**Prompt**
Your answer is a number only: how many lines in the data below contain "screenshot"?

[Collected data entries]
**********
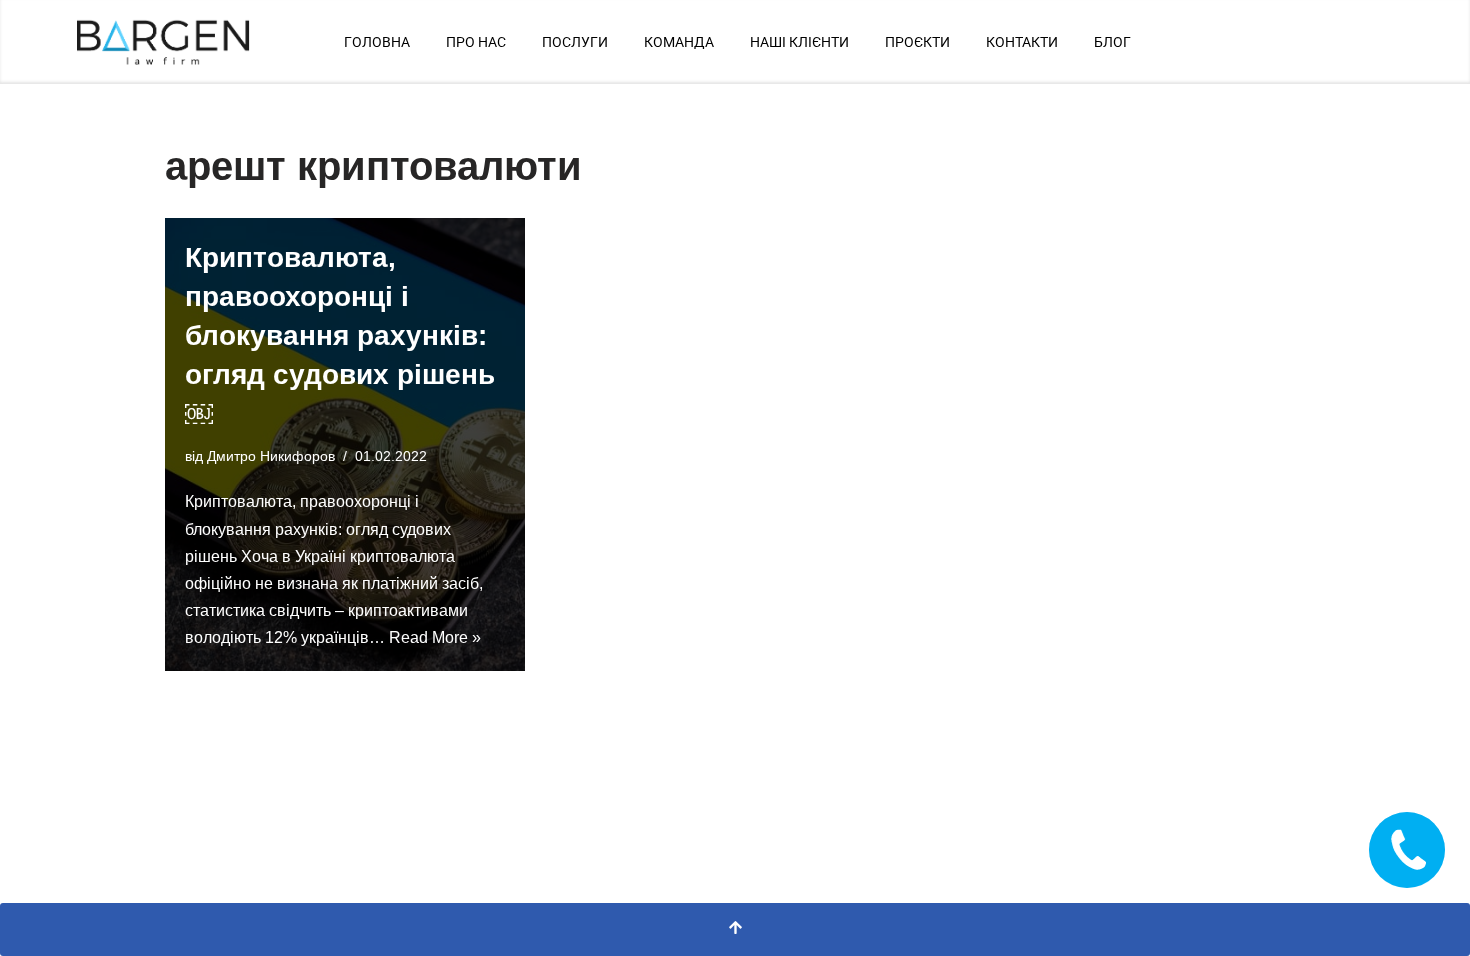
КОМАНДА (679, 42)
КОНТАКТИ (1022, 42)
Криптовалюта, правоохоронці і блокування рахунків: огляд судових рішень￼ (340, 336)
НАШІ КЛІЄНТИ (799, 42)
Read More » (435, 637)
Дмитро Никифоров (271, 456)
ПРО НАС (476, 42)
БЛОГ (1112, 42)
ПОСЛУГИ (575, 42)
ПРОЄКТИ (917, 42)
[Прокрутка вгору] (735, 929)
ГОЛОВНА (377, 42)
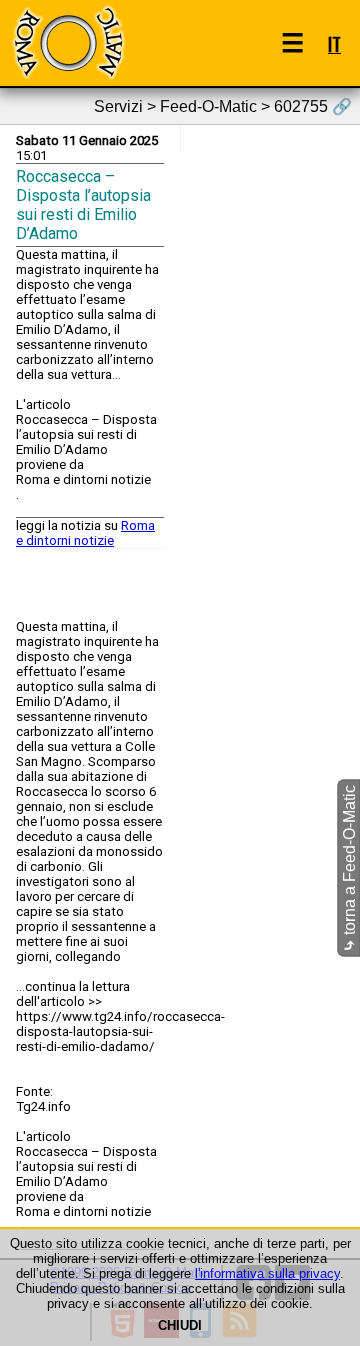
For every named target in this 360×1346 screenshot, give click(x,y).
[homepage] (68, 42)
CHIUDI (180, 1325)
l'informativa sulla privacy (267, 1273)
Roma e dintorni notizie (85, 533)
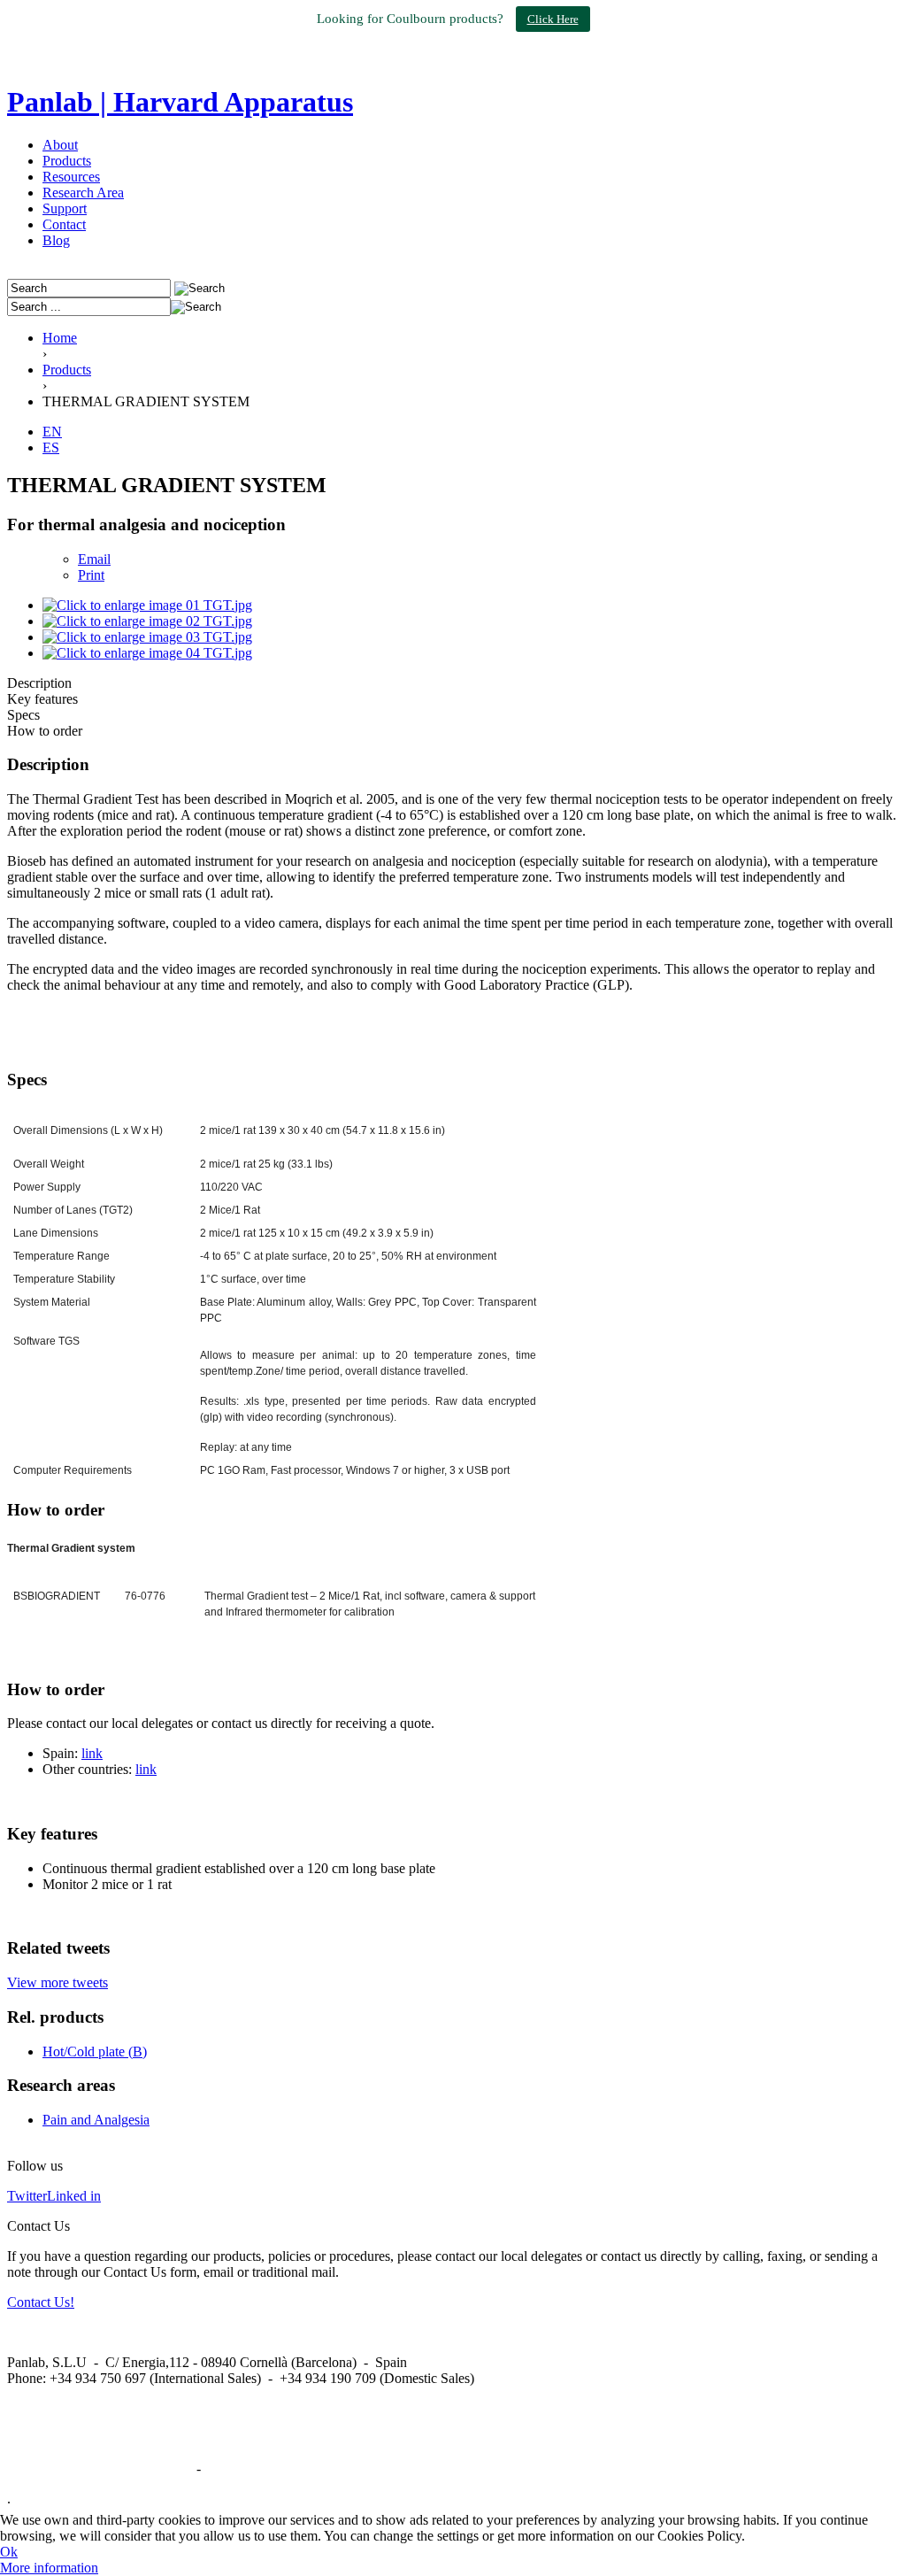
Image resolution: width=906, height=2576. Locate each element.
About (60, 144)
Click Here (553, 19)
**********
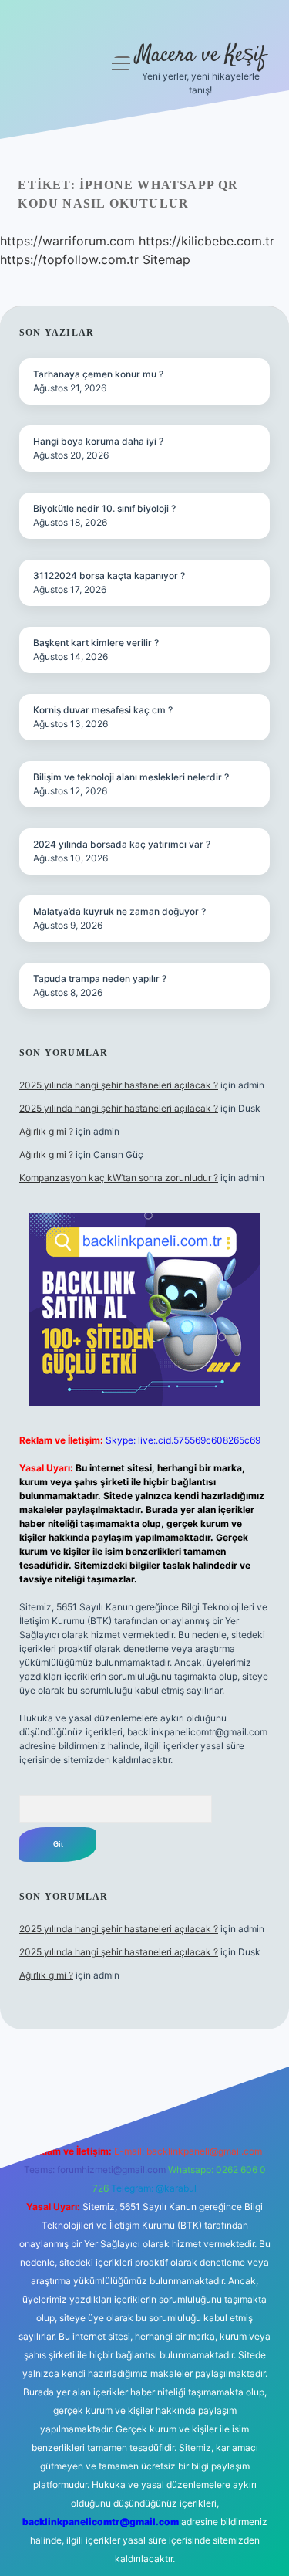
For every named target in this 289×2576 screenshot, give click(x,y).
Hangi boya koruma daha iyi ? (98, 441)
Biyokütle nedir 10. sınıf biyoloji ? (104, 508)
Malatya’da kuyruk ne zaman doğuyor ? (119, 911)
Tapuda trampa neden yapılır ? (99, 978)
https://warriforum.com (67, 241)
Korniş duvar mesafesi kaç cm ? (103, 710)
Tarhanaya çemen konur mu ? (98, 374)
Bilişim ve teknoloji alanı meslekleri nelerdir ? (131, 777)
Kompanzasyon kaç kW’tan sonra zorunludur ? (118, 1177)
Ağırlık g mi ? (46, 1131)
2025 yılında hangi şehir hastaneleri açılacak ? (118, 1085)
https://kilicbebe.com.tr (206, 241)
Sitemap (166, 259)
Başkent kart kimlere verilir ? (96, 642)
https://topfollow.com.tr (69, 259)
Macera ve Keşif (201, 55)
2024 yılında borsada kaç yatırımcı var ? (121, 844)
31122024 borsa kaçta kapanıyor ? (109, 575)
**********
**Written response**
2